The slowdown in the economy and consequential slippage in the tax collection are likely to increase the government’s market borrowings in this fiscal. In an overall situation, this might not be a good news for the investors, but in short term this may make them happy as this would lead to increase in the interest rate.
The industrial slowdown has further aggravated in the current fiscal. According to an estimate by ICICI Securities, the industrial production in the first two months of current fiscal has grown by only around 2 to 2.5 per cent against 3.2 per cent in the January-March 2001.
According to the estimate, the likely shortfall in the revenue collection will be around Rs 15,000 crore. The main shortfall is likely to come from the customs collection because of the lower global oil prices and low growth of non-oil imports. In the excise duty front also, the tax collection is likely to be affected by the low demand. Another factor which might affect the collection is very low inflation in the manufactured products where the price index remained stagnant in the last seven months.
The non-tax revenue might also face a shortfall of another Rs 4,600 crore, the I-Sec report pointed out.
The government will have to act to turnaround the economy. According to one estimate, besides asking all the departments to spend their allocated funds to generate demand in the economy, the government will have to spend another Rs 5,000-8,500 crore in the current fiscal.
If all this extra expenditures and shortfall in the revenue collections are adjusted, the government will have to borrow an additional amount of Rs 25,000 crore from the market.
Besides this, if the government works out a bailout package for US-64 fiasco, the borrowing requirements will further increase.
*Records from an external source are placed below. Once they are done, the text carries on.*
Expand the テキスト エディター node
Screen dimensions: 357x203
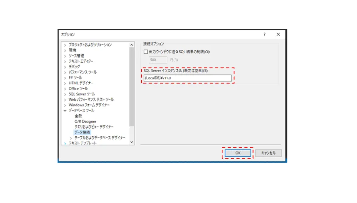[x=65, y=62]
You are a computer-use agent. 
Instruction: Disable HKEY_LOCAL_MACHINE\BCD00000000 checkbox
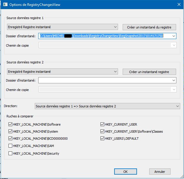(x=11, y=139)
According to a conservative estimate, any bailout package will be of Rs 4,000 crore –difference of the current net asset value of around Rs 9.75 of the unit and the normal repurchase price of around Rs 13 per unit offered by the trust to the investors. This will further add to the fiscal slippage.
In the first three months (by July 6) in the current fiscal, government has already borrowed Rs 57,250 crore from the market against the total budgeted amount of Rs 1.2 lakh crore. If the market borrowings increase further by around Rs 30,000 crore, there will be tightening in the liquidity position.
The aggressive borrowings of the government in the first three months have not impacted the interest rate much mainly because of the slow credit off-take by corporates. The non-food credit (borrowings of the industrial sector) has gone down by Rs 22,429 crore by June 22, 2001 over April 6, 2001 level. But, if the industrial demand picks up to maintain even a single digit growth, there would be increase in the corporate borrowings.
These two factors might push the interest rates upward. Particularly, after the monsoon when the busy season will start, the interest rates are likely to firm up. As the wholesale price index is not increasing on account of import pressure, any increase in the interest rate will increase the net return to investors.
But the fiscal slippage will have a negative impact in the long term on the economy. In fact, the country is slipping into a kind of debt-trap where the government’s revenue falls short of debt servicing obligation. Not only this, it would not be taken lightly by the international rating agencies which have warned the government to follow strict fiscal discipline, otherwise to face the possible downgrading.